> **ВОПРОСЫ К ТЕКСТУ**
1 – Процитируйте фрагмент интервью начиная со слов «Большая проблема современности» и заканчивая словами «есть что есть.», включая их.
2 – Ответьте на вопросы по интервью:
(а) Сколько ампутаций, по словам собеседника, делают по стране за год?
(б) Какими больными занимается бригада собеседника?
(в) Сколько первых лет работы у собеседника не было мыслей куда-то уехать?

Как и везде в медицине, важна профилактика: проверь свой холестерин, если надо, принимай статины, если что–то болит, беспокоит — крути велосипед (если колени здоровые) и в это время сними кардиограмму и смотри, есть ли там ишемические изменения. Сможешь ли ты выдержать пульс 160 ударов в минуту, если ты молодой. Если нет ишемических изменений — слава Богу, живи дальше. Если что–то есть, значит, что–то мешает кровотоку, скорее всего там какое–то препятствие. Сходи к доктору, не стесняйся.
Большая проблема современности — это диабет. Поражение сосудов глаз, почек и, особенно, нижних конечностей. Как следствие, огромное количество ампутаций (по стране около 15 тысяч в год). Рентгенхирурги могут это тоже лечить: специальными баллонами расширяются сосуды, восстанавливается кровоток, и человек еще долго ходит на своих ногах.
— То есть если у человека не вылеченный диабет, все равно есть возможность спасти его?
— Конечно, есть эндокринологические центры, где стоят такие установки, с помощью которых решают некоторые диабетические проблемы.
— Но ваша бригада занимается другим?
— Да, у нас именно сердечники, мы не можем, к сожалению, объять необъятное. Уверен, со временем будем заниматься и другой патологией кроме инфарктов и инсультов. Но пока есть что есть.
— Вы всю жизнь проработали здесь, на Смоленщине? Не было желания уехать?
— Первые 20 лет не было никаких мыслей и желания куда–то поехать. Здесь дом, семья. Ну а потом, когда дети уже выросли и разъехались, такие мысли появлялись. Но вот приеду я в другое место — кем я там буду? Надо завоевывать заново авторитет, уважение. А здесь меня знают, поэтому не вижу смысла.
— Ну а в меркантильных целях? В Москве зарплаты хорошие.

> **Сохранённые записи**
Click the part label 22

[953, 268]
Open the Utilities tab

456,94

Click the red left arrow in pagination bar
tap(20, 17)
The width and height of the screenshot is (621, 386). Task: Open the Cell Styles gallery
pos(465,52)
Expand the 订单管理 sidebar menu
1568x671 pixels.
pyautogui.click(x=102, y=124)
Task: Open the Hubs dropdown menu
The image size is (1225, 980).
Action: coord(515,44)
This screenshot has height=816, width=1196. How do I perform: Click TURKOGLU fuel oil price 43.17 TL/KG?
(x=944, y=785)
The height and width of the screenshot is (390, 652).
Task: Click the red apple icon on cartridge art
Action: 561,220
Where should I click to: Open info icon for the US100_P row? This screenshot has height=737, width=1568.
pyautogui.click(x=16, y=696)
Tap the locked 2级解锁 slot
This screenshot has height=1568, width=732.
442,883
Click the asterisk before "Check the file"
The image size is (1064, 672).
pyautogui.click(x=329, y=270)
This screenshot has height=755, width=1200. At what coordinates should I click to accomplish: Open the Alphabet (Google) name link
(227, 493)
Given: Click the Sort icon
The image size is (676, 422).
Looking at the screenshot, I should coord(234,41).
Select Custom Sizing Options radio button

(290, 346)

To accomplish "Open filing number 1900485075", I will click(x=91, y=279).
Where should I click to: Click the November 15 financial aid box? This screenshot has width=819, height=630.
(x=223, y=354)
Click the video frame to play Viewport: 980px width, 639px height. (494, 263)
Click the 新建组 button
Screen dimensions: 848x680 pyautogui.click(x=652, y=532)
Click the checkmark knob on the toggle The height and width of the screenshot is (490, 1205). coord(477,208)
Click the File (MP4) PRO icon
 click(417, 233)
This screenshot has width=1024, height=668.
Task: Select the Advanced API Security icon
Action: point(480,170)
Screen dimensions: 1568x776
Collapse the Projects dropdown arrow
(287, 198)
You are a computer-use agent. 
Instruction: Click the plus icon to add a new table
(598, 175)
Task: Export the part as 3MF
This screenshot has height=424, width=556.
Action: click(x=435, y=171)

> **ОТВЕТЫ**
1 –
Большая проблема современности — это диабет. Поражение сосудов глаз, почек и, особенно, нижних конечностей. Как следствие, огромное количество ампутаций (по стране около 15 тысяч в год). Рентгенхирурги могут это тоже лечить: специальными баллонами расширяются сосуды, восстанавливается кровоток, и человек еще долго ходит на своих ногах.
— То есть если у человека не вылеченный диабет, все равно есть возможность спасти его?
— Конечно, есть эндокринологические центры, где стоят такие установки, с помощью которых решают некоторые диабетические проблемы.
— Но ваша бригада занимается другим?
— Да, у нас именно сердечники, мы не можем, к сожалению, объять необъятное. Уверен, со временем будем заниматься и другой патологией кроме инфарктов и инсультов. Но пока есть что есть.

2 –
(а) Около 15 тысяч в год.
(б) Сердечниками, то есть больными с инфарктами и инсультами.
(в) Первые 20 лет.